Page excerpt:
----------------

I hope Dave can pass on some first hand recollections to help you build a picture of your Father. Other resources are the Harrison Line history by Captain Cubben which describes the incident as reported in great detail.

Bill


----------



## Forde

Bill and Mike
Thank you so much for replying to this thread, been a long time since I viewed it. Really nice to hear nice things said here. Will follow up all contacts. I have read that chapter in that book about my father's last moments (almost wish I hadn't to be honest as quite emotional reading). Thanks again guys.


----------



## Lukeanthony

Mick McCabe said:


> *Mike McCabe*
> 
> 
> 
> Hi. I knew your dad from the seventies & was abroad on the Historian when he died.
> He wasc a big mate of a guy called Kevin Knight who was ex sea going relief 24 hour engineer . Kevin was also a bouncer at many of the Liverpool clubs at the time.
> **** was a really good guy who would go out of his way to do anyone a favour, I never sailed with him but coasted with him on a number of occassons, he was 3rd Engineer I was electrician.
> 
> Hope this helps.
> 
> Mike


hi mike, wonder if you can remember me ,A L DIXON ,TONY DIXON,
WE MET UP A FEW TIMES ON different Harrison ships ,think mostly at Liverpool working bye, from 1972 to 1977 
yes I can remember Kevin knight ,done few coastal trips with him ,
he was mostly doing 24,s but remarkably , had a twin working on the doors in the night club next to dominion pub,AH AH,
GOT MY FIRST TRIP AS 1ST LECKY ON THE MV .NOVELIST , AFTER GAINING THE T4 ELEC TECHNICIANS CERTIFICATE AT SOUTH SHIELD MARINE TECH COLLEGE,
MY VERY FIRST TRIP WAS IN FEB 1972 ON THE MV MAGICIAN, 
DAVE PENNINGTON WAS 1ST LECKY CHARLIE BOWIE WAS CHEIF ENG ,AND MIKE SWORD WAS 2nd eng,
let me know if you can recall.
cheers 
TONY


----------



## Dixon Anthony

John Glover said:


> Any further details M8
> regards
> John Glover


Me name 
Tony Dixon did we meet


----------



## Dixon Anthony

Dixon Anthony said:


> Me name
> Tony Dixon did we meet


Joint inn 1972 
First trip on THE MAGICIAN AS 2nd lecky with DAVE PENNINGTON , 1st lecky


----------



## Peter Hewson

I remember this Explosin/Fire, for the reason that the recovery towage was undertaken by the Ex Wilson Line Vessel "Rapallo". (City of Limasol) One of my first ships, as a Junior Eng; In 75/6 I sailed as 2nd Eng on several T&J ships. Custodian, Adventurer, Benfactor, Statesman and Linguist amongst them.

----------------

Information shown:
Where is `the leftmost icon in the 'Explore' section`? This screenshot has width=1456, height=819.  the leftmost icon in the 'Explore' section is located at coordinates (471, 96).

----------------

Instructions:
a) In the Harrison Line forum thread, list the T&J ships Peter Hewson says he sailed on as 2nd Eng in 75/6.
b) Carry on the Harrison Line forum thread from its last post.

Exercise results:
a) Custodian, Adventurer, Benfactor, Statesman, Linguist

b)
Pete


----------



## Dixon Anthony

Mick McCabe said:


> *Mike McCabe*
> 
> 
> 
> Hi. I knew your dad from the seventies & was abroad on the Historian when he died.
> He wasc a big mate of a guy called Kevin Knight who was ex sea going relief 24 hour engineer . Kevin was also a bouncer at many of the Liverpool clubs at the time.
> Mick was a really good guy who would go out of his way to do anyone a favour, I never sailed with him but coasted with him on a number of occassons, he was 3rd Engineer I was electrician.
> 
> Hope this helps.
> 
> Mike


----------



## Dixon Anthony

Hi Mike don't know if you can remember me but I do remember all the guys you're referring to I did a few coastal runs with the Mighty Kevin night,
Amusingly he had a twin brother that worked on the doors in the nightclub Think it was called all in the wall just took from the Dominion pub
I met you quite a few times what in bye my first trip was on the magician as Second electrician with Dave Pennington,
Still wet behind the ears and the young man of 22. Walked into Canada dock after seeing Billy Finn and was working by on the Dalesman hey Lenny Hughes joinedHarrison line in January 1972,
My cousin was chief engineer Brian HART, and was Second engineer at the time on the MV t the Tactician when that unfortunate explosion occurred.
Incidentally you got on quite well together your myself.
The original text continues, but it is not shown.